The German authority expressed concern that “Chinese authorities have extensive access rights to personal data within the sphere of influence of Chinese companies.” Italy ordered DeepSeek to
block its app
in February. U.S. lawmakers have moved to
ban the service
from government devices, citing national security concerns.
Questions also persist about U.S. export controls designed to limit China’s AI capabilities. In August, DeepSeek hinted that China would soon have ”
next generation
” domestically built chips to support its models. The company indicated its systems work with Chinese-made chips from
Huawei
and
Cambricon
without additional setup.
DeepSeek’s original V3 model was reportedly trained on roughly 2,000 older
Nvidia H800 chips
— hardware since restricted for China export. The company has not disclosed what powered V3.2 training, but its continued advancement suggests export controls alone cannot halt Chinese AI progress.
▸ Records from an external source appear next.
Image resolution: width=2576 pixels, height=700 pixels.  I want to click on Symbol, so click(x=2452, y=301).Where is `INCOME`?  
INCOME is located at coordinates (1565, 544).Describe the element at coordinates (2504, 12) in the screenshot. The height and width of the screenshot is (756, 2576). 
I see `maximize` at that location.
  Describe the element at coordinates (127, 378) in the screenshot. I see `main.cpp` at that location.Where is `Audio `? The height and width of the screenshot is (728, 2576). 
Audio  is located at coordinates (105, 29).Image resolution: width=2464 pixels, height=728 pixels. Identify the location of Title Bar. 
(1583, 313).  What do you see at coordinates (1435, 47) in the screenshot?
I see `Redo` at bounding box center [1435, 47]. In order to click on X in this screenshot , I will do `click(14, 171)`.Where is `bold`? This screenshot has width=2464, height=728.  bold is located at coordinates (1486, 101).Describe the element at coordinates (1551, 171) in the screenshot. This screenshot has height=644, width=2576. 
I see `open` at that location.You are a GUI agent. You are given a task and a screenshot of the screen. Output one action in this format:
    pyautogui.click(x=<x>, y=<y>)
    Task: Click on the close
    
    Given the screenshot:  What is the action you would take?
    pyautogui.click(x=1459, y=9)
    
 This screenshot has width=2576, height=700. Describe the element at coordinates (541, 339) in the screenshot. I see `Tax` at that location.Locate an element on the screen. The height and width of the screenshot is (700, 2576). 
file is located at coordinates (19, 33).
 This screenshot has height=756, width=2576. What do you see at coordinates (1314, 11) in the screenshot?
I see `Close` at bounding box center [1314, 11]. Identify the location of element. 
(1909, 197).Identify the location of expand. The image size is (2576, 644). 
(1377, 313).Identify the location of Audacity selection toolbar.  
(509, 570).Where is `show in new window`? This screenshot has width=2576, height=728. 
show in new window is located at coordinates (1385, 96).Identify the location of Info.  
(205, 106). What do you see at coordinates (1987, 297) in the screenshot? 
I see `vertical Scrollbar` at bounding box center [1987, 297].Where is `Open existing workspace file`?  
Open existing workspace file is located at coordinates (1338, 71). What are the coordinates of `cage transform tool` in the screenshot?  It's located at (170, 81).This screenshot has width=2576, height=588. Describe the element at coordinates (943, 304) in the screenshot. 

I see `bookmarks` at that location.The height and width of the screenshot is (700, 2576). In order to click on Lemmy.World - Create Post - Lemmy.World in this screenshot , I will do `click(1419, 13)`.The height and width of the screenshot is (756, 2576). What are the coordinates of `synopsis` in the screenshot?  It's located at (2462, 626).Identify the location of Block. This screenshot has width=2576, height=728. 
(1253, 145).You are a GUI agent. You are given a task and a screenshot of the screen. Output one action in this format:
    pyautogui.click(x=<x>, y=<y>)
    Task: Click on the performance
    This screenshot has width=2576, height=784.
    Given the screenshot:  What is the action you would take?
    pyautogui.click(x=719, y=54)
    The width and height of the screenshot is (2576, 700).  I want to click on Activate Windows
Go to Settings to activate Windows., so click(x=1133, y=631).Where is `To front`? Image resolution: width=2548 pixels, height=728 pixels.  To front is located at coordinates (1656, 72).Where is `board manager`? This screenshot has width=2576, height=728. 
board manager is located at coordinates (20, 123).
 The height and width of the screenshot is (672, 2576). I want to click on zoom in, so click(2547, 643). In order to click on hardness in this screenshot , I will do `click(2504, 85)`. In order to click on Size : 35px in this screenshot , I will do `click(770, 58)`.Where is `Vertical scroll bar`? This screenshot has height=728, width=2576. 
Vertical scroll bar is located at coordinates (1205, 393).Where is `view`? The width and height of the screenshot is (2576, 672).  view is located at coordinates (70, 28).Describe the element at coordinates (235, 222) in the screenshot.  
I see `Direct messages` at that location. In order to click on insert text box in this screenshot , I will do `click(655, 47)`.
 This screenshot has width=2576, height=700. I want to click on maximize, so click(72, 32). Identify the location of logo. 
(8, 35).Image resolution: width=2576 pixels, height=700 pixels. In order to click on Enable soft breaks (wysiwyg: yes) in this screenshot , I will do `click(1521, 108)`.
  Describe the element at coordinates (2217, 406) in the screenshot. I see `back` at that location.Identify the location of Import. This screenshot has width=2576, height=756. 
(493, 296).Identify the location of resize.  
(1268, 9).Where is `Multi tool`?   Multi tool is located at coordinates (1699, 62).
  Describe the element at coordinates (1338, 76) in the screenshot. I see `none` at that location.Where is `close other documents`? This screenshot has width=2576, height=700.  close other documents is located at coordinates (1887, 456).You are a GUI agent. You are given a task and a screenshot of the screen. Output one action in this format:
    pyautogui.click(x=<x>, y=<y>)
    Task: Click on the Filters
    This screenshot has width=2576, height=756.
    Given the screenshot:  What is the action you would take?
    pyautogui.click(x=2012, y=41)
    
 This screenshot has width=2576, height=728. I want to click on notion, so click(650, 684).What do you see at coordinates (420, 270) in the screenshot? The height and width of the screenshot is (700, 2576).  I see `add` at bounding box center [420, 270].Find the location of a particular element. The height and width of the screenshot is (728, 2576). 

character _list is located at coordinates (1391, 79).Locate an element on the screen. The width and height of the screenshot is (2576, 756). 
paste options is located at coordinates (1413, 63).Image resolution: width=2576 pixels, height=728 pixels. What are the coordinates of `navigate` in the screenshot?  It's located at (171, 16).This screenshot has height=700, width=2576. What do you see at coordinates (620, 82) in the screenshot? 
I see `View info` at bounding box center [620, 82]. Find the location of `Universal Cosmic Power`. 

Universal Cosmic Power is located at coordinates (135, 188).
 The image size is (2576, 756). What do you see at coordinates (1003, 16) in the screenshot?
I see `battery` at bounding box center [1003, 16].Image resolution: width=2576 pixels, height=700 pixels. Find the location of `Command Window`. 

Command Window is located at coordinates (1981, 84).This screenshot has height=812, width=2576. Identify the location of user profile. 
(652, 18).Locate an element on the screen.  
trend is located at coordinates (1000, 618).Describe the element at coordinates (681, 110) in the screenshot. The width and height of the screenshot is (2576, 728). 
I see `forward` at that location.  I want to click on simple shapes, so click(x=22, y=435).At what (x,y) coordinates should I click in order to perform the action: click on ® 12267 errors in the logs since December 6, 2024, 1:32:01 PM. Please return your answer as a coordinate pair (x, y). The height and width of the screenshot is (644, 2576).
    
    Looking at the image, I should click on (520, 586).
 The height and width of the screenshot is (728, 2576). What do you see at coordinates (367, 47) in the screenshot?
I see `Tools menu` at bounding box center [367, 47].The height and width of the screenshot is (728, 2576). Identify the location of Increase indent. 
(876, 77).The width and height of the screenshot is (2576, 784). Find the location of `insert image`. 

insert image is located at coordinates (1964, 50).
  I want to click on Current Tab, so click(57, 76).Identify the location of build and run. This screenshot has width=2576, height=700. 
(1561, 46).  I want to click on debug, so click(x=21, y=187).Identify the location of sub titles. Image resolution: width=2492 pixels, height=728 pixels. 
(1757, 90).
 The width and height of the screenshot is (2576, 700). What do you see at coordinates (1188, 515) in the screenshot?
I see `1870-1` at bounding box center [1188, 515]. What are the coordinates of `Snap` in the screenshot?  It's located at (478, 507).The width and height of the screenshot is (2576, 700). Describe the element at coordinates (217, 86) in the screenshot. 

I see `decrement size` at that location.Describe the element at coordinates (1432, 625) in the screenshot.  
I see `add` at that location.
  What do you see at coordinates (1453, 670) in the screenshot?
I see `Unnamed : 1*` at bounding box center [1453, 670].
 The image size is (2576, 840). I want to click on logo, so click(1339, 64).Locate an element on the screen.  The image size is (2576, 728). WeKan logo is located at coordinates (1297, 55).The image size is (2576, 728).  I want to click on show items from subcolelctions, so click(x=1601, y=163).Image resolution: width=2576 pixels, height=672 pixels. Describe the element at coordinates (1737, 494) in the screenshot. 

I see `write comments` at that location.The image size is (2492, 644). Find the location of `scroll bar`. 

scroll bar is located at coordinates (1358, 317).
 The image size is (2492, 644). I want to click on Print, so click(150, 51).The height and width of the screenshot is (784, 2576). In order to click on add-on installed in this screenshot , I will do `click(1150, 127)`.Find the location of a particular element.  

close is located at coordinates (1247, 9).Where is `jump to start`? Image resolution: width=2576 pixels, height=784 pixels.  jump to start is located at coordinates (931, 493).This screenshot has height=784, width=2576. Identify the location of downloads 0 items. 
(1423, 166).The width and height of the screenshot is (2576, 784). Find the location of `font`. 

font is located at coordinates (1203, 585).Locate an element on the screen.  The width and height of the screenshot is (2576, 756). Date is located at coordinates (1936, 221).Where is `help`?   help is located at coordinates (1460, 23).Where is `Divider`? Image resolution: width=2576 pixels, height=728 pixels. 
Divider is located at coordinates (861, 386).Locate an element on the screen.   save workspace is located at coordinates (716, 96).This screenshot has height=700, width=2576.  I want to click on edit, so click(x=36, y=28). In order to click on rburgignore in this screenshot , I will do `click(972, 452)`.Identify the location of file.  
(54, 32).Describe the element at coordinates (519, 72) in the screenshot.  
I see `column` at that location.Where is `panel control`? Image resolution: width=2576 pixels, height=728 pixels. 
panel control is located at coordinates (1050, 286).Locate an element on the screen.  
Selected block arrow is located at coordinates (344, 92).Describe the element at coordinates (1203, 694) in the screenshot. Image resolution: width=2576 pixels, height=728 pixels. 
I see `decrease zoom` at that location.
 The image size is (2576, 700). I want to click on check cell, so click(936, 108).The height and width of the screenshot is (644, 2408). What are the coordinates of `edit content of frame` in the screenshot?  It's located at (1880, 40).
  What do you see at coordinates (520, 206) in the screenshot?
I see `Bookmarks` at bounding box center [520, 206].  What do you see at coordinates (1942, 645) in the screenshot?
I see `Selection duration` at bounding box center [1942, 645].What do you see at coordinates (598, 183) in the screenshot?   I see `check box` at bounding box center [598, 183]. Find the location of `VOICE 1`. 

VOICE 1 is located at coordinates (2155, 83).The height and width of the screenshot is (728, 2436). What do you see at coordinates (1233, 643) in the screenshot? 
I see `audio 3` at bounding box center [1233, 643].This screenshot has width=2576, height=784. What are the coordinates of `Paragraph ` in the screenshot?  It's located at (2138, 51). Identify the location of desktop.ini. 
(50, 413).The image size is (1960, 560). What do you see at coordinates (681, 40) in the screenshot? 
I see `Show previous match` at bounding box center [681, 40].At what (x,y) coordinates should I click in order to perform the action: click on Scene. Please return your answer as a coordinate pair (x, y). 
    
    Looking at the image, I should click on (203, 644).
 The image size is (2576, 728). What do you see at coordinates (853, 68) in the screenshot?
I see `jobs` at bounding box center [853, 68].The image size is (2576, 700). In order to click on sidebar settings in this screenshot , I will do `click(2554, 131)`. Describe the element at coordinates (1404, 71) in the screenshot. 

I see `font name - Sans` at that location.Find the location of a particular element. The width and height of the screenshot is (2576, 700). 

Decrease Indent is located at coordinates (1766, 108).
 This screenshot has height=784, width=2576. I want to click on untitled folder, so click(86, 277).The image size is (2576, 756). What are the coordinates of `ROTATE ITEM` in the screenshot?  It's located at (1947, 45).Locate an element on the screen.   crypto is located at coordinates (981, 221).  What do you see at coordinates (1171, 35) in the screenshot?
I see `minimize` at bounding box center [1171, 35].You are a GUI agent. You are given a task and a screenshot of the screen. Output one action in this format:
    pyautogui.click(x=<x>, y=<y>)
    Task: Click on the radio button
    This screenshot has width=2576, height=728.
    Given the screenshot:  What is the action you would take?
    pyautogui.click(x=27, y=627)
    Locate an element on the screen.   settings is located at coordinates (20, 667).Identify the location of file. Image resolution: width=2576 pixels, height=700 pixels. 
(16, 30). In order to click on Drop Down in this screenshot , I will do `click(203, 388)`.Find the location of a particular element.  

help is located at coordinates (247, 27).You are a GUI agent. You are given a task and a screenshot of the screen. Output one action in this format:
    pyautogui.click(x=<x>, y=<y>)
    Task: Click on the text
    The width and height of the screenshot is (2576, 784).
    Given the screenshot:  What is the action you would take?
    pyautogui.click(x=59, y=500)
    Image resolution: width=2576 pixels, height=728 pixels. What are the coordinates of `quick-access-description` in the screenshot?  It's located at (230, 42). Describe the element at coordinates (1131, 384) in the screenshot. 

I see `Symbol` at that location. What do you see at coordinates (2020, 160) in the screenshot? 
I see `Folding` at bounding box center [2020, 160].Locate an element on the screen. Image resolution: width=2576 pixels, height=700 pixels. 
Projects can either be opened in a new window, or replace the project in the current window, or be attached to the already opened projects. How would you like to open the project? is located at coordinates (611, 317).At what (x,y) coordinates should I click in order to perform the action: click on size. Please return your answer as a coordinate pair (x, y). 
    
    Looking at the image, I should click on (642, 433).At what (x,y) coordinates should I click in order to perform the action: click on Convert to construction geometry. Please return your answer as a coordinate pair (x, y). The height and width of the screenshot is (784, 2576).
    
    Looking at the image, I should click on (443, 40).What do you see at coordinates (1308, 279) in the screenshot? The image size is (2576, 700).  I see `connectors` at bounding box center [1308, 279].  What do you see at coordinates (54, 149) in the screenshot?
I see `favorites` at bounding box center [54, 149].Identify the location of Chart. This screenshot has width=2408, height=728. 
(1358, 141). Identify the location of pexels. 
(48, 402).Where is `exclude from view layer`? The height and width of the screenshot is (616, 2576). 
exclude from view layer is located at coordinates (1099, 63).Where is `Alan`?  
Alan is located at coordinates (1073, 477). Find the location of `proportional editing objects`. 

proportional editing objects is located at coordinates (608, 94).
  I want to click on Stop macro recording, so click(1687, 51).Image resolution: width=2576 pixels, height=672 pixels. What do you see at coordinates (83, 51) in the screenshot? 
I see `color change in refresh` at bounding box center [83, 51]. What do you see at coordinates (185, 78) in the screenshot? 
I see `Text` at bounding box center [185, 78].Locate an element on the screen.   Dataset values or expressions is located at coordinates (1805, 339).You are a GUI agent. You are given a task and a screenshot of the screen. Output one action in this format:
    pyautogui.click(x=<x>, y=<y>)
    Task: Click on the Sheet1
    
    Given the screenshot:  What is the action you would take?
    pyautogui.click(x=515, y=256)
What DeepSeek’s release means for the future of AI competition
The release arrives at a pivotal moment. After years of massive investment, some analysts question whether an AI bubble is forming. DeepSeek’s ability to match American frontier models at a fraction of the cost challenges assumptions that AI leadership requires enormous capital expenditure.
The company’s
technical report
reveals that post-training investment now exceeds 10% of pre-training costs — a substantial allocation credited for reasoning improvements. But DeepSeek acknowledges gaps: “The breadth of world knowledge in DeepSeek-V3.2 still lags behind leading proprietary models,” the report states. The company plans to address this by scaling pre-training compute.
DeepSeek-V3.2-Speciale
remains available through a temporary API until December 15, when its capabilities will merge into the standard release. The Speciale variant is designed exclusively for deep reasoning and does not support tool calling — a limitation the standard model addresses.
For now, the AI race between the United States and China has entered a new phase. DeepSeek’s release demonstrates that open-source models can achieve frontier performance, that efficiency innovations can slash costs dramatically, and that the most powerful AI systems may soon be freely available to anyone with an internet connection.
As one commenter on X observed: “Deepseek just casually breaking those historic benchmarks set by Gemini is bonkers.”
The question is no longer whether Chinese AI can compete with Silicon Valley. It’s whether American companies can maintain their lead when their Chinese rival gives comparable technology away for free.